# Work instructions
Across the data below, how many lines have the word "Switch" in them? Respond with the number alone.

===== Extracted material

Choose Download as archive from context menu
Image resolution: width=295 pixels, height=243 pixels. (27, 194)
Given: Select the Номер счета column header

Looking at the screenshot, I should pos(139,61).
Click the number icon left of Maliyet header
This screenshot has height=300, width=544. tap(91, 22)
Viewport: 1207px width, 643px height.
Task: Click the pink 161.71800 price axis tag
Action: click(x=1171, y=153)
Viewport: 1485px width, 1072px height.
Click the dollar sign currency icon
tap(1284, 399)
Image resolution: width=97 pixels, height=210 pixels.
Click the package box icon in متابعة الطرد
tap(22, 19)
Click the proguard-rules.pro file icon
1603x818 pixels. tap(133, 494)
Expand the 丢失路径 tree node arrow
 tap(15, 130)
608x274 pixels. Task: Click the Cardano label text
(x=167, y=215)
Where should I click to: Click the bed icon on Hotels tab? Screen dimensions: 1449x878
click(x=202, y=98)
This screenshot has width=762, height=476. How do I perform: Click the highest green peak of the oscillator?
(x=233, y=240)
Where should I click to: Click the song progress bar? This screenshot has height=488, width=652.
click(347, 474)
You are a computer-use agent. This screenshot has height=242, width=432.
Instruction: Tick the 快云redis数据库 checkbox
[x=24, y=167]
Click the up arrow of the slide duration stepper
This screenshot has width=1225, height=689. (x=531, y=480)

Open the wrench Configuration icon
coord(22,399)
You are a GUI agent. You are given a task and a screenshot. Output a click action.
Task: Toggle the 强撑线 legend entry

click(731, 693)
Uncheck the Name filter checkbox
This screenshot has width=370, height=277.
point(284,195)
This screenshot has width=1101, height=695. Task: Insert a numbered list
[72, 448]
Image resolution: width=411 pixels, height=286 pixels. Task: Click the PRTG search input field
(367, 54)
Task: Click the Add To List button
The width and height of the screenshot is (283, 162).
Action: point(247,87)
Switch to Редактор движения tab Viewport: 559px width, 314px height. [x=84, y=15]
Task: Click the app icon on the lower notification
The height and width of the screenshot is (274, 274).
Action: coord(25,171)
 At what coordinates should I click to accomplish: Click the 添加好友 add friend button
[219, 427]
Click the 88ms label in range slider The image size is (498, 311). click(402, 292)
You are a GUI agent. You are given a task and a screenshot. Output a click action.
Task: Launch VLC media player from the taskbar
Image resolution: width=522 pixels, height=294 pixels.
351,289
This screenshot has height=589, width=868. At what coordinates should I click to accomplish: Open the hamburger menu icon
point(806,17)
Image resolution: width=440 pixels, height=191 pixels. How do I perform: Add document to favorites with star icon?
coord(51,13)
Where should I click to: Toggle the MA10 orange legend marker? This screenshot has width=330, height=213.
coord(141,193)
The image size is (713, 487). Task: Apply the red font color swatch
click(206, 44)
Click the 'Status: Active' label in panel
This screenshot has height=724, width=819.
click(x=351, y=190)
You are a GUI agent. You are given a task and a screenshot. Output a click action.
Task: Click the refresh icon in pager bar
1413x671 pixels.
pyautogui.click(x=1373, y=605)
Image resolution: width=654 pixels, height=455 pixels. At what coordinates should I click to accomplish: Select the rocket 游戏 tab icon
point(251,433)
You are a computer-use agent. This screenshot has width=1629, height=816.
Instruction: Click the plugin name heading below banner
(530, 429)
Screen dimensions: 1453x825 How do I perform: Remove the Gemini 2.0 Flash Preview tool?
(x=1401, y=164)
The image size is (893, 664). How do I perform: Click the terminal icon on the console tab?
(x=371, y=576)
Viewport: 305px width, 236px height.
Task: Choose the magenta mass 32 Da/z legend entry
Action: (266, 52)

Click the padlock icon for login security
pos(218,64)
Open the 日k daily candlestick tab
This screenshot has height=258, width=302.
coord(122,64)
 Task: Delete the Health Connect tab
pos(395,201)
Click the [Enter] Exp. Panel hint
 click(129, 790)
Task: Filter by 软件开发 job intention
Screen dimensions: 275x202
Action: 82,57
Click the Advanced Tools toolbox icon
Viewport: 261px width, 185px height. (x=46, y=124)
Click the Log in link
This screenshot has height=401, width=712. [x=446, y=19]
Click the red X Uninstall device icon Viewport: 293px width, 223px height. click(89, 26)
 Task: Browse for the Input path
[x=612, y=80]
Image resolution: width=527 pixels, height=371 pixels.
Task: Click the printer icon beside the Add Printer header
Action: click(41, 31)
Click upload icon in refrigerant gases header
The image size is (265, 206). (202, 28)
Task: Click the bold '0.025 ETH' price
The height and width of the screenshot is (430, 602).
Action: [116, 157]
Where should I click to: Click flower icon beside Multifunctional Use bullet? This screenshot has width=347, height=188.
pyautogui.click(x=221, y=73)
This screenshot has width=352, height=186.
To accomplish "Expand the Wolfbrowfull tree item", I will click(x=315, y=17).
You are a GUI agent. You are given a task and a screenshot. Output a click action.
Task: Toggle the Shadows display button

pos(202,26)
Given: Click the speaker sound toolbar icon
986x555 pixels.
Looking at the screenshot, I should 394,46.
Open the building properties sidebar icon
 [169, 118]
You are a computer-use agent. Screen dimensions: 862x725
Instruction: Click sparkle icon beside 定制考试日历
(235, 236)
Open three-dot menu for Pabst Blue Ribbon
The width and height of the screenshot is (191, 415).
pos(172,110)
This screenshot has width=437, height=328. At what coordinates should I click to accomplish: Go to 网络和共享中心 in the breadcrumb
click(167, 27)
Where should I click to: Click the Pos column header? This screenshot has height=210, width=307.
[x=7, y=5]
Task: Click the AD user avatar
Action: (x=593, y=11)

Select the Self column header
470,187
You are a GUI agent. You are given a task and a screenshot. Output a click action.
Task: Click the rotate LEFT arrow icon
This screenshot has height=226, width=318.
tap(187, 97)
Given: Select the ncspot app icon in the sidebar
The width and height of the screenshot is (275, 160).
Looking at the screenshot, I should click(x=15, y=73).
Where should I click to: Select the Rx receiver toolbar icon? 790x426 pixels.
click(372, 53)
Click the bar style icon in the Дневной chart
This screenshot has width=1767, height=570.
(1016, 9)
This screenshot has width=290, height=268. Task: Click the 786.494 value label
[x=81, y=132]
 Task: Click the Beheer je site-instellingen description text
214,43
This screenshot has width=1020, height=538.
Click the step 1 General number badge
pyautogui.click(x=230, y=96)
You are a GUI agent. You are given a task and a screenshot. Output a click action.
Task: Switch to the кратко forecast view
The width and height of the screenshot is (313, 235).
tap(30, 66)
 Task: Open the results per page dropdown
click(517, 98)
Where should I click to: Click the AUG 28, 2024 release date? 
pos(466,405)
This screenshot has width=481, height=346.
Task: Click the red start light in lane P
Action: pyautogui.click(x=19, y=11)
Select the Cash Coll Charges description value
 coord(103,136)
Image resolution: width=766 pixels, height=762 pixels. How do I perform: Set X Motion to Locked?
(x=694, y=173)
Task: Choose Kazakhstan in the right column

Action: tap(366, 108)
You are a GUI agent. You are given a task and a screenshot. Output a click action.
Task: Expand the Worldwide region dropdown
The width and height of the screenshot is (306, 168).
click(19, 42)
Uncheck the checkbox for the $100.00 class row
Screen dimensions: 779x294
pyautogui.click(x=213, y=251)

==========

# Reply to the exercise
2